Thinking about functions helps us understand the levels of hardware abstraction that the microservice architectures take advantage of. By creating this abstraction, we remove the direct link between service and hardware, and this is the essence of microservice architectures.
Containers encapsulate the application program and its underlying operating system dependencies. This makes it both lightweight and highly scalable. It’s lightweight because we don’t need to create an entire operating system for each user application, and it’s highly scalable as we can move the user application to any hardware platform we like. This includes on-prem and off-prem virtualization and public cloud. Containers share the same server operating system but function independently.
Diagram 3 shows how VMs and containers interact with the operating system. VMs operate as stand-alone servers that carry a lot of overhead, but containers share one operating system and use the dependent libraries they need. For example, a transcoder running in a server farm will probably need one VM for each instance, whereas a containerized transcoder needs just a container resource, which may use one or part of a server.

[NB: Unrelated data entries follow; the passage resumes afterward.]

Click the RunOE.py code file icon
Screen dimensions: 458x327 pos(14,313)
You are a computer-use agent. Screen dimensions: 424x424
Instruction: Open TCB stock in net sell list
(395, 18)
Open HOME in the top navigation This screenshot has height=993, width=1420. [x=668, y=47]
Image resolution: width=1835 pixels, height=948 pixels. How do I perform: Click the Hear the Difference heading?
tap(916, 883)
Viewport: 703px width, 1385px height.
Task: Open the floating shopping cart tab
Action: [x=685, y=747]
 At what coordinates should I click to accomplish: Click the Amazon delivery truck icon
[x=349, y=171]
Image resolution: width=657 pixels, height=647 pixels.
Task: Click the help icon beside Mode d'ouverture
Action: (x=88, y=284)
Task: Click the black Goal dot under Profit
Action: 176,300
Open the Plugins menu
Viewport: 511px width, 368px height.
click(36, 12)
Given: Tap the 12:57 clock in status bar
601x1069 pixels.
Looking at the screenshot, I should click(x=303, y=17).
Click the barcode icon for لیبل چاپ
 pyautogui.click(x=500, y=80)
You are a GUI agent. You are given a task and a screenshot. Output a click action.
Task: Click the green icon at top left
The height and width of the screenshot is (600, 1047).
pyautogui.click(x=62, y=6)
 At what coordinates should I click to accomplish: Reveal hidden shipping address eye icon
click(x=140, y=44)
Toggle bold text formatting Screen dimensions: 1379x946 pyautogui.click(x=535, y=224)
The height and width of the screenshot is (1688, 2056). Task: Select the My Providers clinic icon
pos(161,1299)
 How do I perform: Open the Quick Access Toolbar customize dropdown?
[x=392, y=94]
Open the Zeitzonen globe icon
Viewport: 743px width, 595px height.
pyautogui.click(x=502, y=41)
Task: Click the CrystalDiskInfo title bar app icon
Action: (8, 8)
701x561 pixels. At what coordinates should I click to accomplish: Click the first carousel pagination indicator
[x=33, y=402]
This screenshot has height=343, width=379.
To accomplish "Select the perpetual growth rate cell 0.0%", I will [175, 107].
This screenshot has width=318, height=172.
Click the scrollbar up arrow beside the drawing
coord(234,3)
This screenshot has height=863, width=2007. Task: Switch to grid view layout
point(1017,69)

It’s important to note that the container isn’t magic, it still imposes hardware constraints, but these are more easily configured and have many more available options for resource utilization.
Diagram 3 – left, shows a type-1 VM with hypervisor separating the hardware from the software. Right, shows a container system with lightweight microservices to maintain greater flexibility and scalability.
A transcoder container operates within the node environment, and the node specifies the server and the required resource it is running on. As well as being a standalone server, the container could be operated in a public-cloud virtualized server. But the public cloud provider may supply a container engine service so that the transcoder can be moved to this resource and operated directly from there.
Communications between microservices are facilitated by the messaging plane which forms part of the microservice architecture. It is possible to replicate this if using VMs instead of microservice architectures but would require a custom solution which may not be completely open, thus making it difficult to maintain and monitor, especially if multiple vendors were involved. Although this is achievable, the built-in messaging system within the microservice architecture allows microservices running anywhere in the world to communicate with each other as required. There are obvious security implications for this, and part of the architecture is to make sure only the microservice programs that should communicate with each other do. Implementing this in a VM-only environment would again require custom solutions.
This is also the case with the user API. It is possible to build APIs for VM solutions and this is an accepted methodology. However, the APIs tend to be vendor-specific and don’t always follow a prescribed format. APIs operating within the microservices architecture comply with the container protocols so that well defined and backwards compatible APIs are built into the system at the beginning of the design and maintained throughout their life cycles.
In essence, the container operates as an independent entity which can be moved between virtualized machines, cloud, or physical hardware resource. Furthermore, as containers are much smaller in their memory and storage requirements, they can be easily loaded to many types of public cloud providers or private datacenters. It’s this ability to operate the container, with its encapsulated microservice, within many different types of platforms that delivers the much-lauded flexibility, scalability, and resilience.